R. Tivemos um compromisso do Rodrigo Maia que ele irá colocar em votação em agosto e Davi Alcolumbre (presidente do Senado) disse que, chegando no Senado, ele aprecia em setembro. Quando a economia tem um crescimento baixo, qualquer esforço na área da despesa, ajustes fiscais vão ser incapazes de solucionar o problema. É preciso ter a condição de concluir uma carteira de cerca de 23 mil obras paralisadas em todo o Brasil, gerar cerca de 2 milhões de empregos. Isso que gera renda e faz a economia girar. Meu esforço ao trabalhar alternativa nas PECs tem um objetivo estratégico de, independentemente de partido, alavancar o crescimento econômico.
P. Ainda que a reforma da Previdência não tenha sido concluída já se começa a falar nas propostas de uma reforma tributária. Acredita que ela terá também forte aceitação ou será uma discussão mais complexa com a sociedade?
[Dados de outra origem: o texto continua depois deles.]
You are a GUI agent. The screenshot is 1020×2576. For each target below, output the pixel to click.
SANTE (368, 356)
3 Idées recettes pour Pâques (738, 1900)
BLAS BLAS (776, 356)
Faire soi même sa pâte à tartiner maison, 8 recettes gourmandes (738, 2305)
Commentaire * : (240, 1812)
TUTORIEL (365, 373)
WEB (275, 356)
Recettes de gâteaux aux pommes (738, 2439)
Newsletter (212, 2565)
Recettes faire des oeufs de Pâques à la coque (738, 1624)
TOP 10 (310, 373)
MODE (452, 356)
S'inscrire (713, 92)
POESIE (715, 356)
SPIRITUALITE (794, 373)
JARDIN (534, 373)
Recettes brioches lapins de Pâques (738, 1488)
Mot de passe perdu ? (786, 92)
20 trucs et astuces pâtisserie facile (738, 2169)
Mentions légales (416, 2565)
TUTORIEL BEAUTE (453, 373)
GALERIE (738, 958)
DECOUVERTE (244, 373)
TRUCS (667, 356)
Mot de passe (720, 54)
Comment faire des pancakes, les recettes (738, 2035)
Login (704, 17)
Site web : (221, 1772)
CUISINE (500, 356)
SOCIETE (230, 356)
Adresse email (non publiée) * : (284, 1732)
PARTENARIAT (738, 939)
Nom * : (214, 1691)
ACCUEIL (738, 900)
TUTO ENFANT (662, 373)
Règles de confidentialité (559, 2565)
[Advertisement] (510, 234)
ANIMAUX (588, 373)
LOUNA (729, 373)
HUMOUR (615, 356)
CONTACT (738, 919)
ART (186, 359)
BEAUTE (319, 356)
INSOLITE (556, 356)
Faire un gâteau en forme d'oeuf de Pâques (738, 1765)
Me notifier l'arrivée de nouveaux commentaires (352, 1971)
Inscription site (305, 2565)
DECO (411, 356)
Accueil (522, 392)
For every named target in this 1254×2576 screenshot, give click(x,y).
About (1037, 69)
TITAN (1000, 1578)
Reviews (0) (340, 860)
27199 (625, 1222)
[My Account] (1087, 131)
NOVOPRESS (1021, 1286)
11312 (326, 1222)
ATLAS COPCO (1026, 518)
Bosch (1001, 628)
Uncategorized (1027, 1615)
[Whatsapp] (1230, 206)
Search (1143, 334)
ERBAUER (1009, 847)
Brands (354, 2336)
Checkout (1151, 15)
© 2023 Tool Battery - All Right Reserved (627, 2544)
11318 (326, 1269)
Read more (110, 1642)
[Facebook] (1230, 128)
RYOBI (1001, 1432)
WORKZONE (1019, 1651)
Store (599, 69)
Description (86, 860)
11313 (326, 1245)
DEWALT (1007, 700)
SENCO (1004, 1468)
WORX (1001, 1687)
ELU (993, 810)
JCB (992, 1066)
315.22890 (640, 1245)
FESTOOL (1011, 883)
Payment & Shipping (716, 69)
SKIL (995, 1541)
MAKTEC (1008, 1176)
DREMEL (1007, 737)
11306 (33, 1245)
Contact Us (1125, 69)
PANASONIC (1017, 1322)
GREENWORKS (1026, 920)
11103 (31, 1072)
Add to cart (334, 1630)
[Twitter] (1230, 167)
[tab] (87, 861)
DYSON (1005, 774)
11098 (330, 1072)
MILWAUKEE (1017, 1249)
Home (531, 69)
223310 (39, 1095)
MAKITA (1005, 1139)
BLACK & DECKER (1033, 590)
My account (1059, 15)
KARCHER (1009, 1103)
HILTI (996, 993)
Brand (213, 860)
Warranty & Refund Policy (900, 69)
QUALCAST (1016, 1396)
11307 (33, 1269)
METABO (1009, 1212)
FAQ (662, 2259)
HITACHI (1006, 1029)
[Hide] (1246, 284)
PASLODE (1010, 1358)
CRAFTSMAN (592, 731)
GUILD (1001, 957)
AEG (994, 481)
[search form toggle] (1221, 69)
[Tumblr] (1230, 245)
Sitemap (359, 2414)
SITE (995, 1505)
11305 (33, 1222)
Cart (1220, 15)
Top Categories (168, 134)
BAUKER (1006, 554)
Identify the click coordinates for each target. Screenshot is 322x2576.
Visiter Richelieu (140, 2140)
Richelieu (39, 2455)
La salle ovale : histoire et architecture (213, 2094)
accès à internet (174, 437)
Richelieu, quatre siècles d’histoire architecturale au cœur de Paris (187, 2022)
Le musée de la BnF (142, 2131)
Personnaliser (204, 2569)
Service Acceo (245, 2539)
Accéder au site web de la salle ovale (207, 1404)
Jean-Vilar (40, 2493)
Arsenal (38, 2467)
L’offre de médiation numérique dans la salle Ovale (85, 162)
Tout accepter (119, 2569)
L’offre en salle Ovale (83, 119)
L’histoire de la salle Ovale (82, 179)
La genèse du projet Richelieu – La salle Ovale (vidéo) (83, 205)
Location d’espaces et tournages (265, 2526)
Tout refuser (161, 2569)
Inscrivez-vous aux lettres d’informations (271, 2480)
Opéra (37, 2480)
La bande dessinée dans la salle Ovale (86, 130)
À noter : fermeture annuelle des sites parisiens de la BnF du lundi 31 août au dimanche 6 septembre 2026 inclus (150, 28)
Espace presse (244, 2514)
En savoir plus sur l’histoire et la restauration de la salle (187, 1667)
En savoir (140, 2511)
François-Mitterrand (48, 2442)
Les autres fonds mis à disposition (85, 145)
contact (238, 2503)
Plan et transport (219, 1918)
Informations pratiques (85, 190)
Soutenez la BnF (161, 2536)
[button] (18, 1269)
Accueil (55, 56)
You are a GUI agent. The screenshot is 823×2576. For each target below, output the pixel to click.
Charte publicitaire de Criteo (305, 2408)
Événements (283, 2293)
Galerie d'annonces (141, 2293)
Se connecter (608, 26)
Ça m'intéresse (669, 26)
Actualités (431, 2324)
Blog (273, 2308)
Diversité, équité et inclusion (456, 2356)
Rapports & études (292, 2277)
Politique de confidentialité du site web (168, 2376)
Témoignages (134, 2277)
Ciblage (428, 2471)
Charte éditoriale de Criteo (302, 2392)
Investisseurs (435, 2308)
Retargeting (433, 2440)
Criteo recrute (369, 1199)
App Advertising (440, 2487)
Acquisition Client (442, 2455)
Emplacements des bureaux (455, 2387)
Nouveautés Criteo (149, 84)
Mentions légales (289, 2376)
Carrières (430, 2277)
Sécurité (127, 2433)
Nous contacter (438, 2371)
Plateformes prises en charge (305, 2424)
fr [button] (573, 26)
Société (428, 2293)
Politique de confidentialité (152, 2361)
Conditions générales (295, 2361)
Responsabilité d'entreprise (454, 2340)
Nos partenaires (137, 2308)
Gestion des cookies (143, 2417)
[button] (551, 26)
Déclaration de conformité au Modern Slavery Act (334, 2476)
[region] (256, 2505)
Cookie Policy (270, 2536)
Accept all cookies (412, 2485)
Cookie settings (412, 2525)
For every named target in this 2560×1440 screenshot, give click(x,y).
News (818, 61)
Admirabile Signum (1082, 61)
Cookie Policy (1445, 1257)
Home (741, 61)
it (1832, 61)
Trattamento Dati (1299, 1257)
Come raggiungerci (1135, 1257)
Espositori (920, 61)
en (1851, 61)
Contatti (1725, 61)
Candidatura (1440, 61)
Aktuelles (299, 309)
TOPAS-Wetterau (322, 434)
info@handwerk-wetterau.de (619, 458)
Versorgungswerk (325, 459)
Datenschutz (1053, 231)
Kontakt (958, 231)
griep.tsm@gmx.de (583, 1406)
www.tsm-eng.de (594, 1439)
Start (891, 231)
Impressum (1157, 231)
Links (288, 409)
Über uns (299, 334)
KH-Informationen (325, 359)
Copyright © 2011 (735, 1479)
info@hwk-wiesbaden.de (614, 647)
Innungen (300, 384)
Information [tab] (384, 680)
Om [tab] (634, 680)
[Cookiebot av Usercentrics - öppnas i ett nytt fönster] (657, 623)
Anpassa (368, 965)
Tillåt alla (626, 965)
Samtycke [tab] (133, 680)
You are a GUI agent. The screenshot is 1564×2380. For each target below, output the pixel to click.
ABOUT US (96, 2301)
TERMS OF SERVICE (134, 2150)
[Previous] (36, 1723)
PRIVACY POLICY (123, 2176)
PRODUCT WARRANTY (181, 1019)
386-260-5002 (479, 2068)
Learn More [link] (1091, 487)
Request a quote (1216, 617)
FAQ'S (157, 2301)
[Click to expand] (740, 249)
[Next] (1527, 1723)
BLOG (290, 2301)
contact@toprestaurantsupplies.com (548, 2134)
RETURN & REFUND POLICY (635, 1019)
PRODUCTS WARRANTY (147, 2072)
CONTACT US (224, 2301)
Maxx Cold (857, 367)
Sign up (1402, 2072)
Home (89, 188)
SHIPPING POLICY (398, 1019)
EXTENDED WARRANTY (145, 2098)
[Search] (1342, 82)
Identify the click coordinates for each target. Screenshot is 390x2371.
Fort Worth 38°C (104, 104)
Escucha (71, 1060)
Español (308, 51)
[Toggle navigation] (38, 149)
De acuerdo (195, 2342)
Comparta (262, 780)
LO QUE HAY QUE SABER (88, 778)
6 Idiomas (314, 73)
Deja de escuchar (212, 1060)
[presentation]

R. Acompanho a discussão há muitos anos e acho que agora tem chances de sair. Conseguimos um milagre dentro de uma conjuntura adversa: 27 governadores celebraram um termo de concordância para a reforma tributária. Por que no Brasil sempre na hora "h" não deu certo? Por falta de entendimento com os Estados. Mas com um olhar de desburocratização, olhando para o empreendedor, com cuidado com os pequenos, com a população de baixa renda, o que estamos fazendo é um projeto que unifica vários tributos em dois tributos. Você terá o ICMS, o IPI, O ISS, vários que serão unificados, o imposto sobre bens, direitos e serviços. Ele será aplicado no Brasil inteiro com apenas três alíquotas. Uma mais baixa para a cesta de consumo prioritária da população, alimentos, medicamentos etc., uma intermediária para aquilo que é considerado normal no dia a dia do consumo e uma mais elevada para o supérfluo. Ele é semelhante ao projeto do Bernado Appy, que o Baleia Rossi trouxe para a discussão no Congresso e nossa ideia é discutir a proposta ancorada neste projeto. Uma transição em dez anos, o fim da guerra fiscal, o fim da bi e da tri tributação que há no Brasil. Da mesma forma, no Governo Federal vamos ter a unificação de tributos da União, no imposto sobre serviços. Essa mudança é um passo muito grande e acho que vai contribuir para acelerar crescimento.